SunPower Prices Offerings Of 9,000,000 Shares of Class A Common Stock & $200 Million Of Senior Convertible Debentures
SunPower Corp. announced the pricing of its public offering of 9,000,000 shares of class A common stock at $22.00 per share, and the pricing of its $200 million aggregate principal amount of 4.75% senior convertible debentures due 2014. SunPower has also granted the underwriters an overallotment option with respect to an additional 1,350,000 shares of class A common stock and an additional $30.0 million aggregate principal amount of senior convertible debentures.
The aggregate net proceeds from the sale of the debentures and the shares of class A common stock being offered are expected to be approximately $363.1 million, after deducting the underwriters’ discounts and estimated offering expenses payable by the company (including the cost of certain convertible hedge and warrant transactions entered into in connection with the debenture offering), assuming the underwriters do not exercise their option to purchase additional debentures or shares of class A common stock.
The senior convertible debentures will bear interest at a rate of 4.75% per year, payable on April 15 and October 15 of each year, commencing on October 15, 2009. The debentures will mature on April 15, 2014. Holders may require the company to repurchase all or a portion of their debentures upon a fundamental change (as defined in the applicable prospectus supplement) at a cash repurchase price equal to 100% of the principal amount plus accrued and unpaid interest. SunPower may not redeem the debentures prior to the maturity date.
The senior convertible debentures are convertible into shares of SunPower’s class A common stock initially at a conversion rate of approximately 37.88 shares (equivalent to an initial conversion price of $26.40 per share) per $1000 principal amount of debentures, at any time on or prior to the close of business on the business day immediately preceding the maturity date. The applicable conversion rate may adjust in certain circumstances, including upon a fundamental change. Additional details are available in the prospectus and the applicable prospectus supplement to which this communication relates, which are filed with the SEC.
The debentures will be SunPower’s senior unsecured obligations and will rank equal in right of payment with all of its existing and future senior unsecured indebtedness. The debentures will be effectively subordinated to the company’s secured indebtedness to the extent of the value of the related collateral and structurally subordinated to indebtedness and other liabilities of our subsidiaries. Closing of the public offerings of shares and debentures is expected to occur on May 4, 2009. The closing of each offering is not contingent on the other.
SunPower intends to use the net proceeds for general corporate purposes, including working capital and capital expenditures as well as for the purposes described below.
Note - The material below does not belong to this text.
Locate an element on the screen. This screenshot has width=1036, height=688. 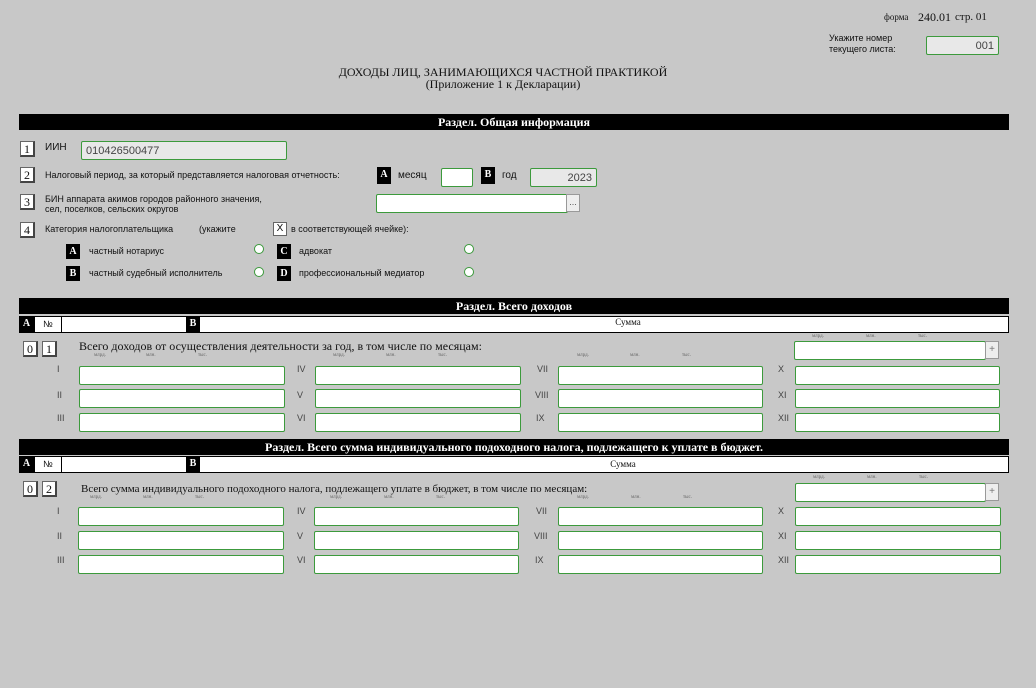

From time to time, it will evaluate potential acquisitions and strategic transactions of business, technologies, or products, and may use a portion of the net proceeds for such acquisitions or transactions. Currently, however, the company does not have any agreements with respect to any such material acquisitions or strategic transactions. If the underwriters exercise their overallotment option with respect to the senior convertible debentures, SunPower intends to use a portion of the proceeds therefrom to increase the size of the convertible note hedge transactions and for general corporate purposes, and may also sell additional warrants.
Excluding any exercise of the overallotment option, SunPower intends to use approximately $23 million of the proceeds from these offerings to pay the cost of the convertible debenture hedge and warrant transactions. SunPower may use a portion of the proceeds from these offerings to repurchase some of its outstanding 1.25% debentures or 0.75% debentures. The company expects that holders of its outstanding 1.25% debentures or 0.75% debentures from whom it may repurchase such debentures (which holders may include one or more of the underwriters), may have outstanding short hedge positions in its class A common stock relating to such debentures.
Upon repurchase, SunPower expects that such holders will unwind or offset those hedge positions by purchasing class A common stock in secondary market transactions, including purchases in the open market, and/or entering into various derivative transactions with respect to our class A common stock. These activities could have the effect of increasing, or preventing a decline in, the market price of our class A common stock. The effect, if any, of any of these transactions and activities on the market price of its class A common stock or the debentures will depend in part on market conditions and cannot be ascertained at this time, but may be material.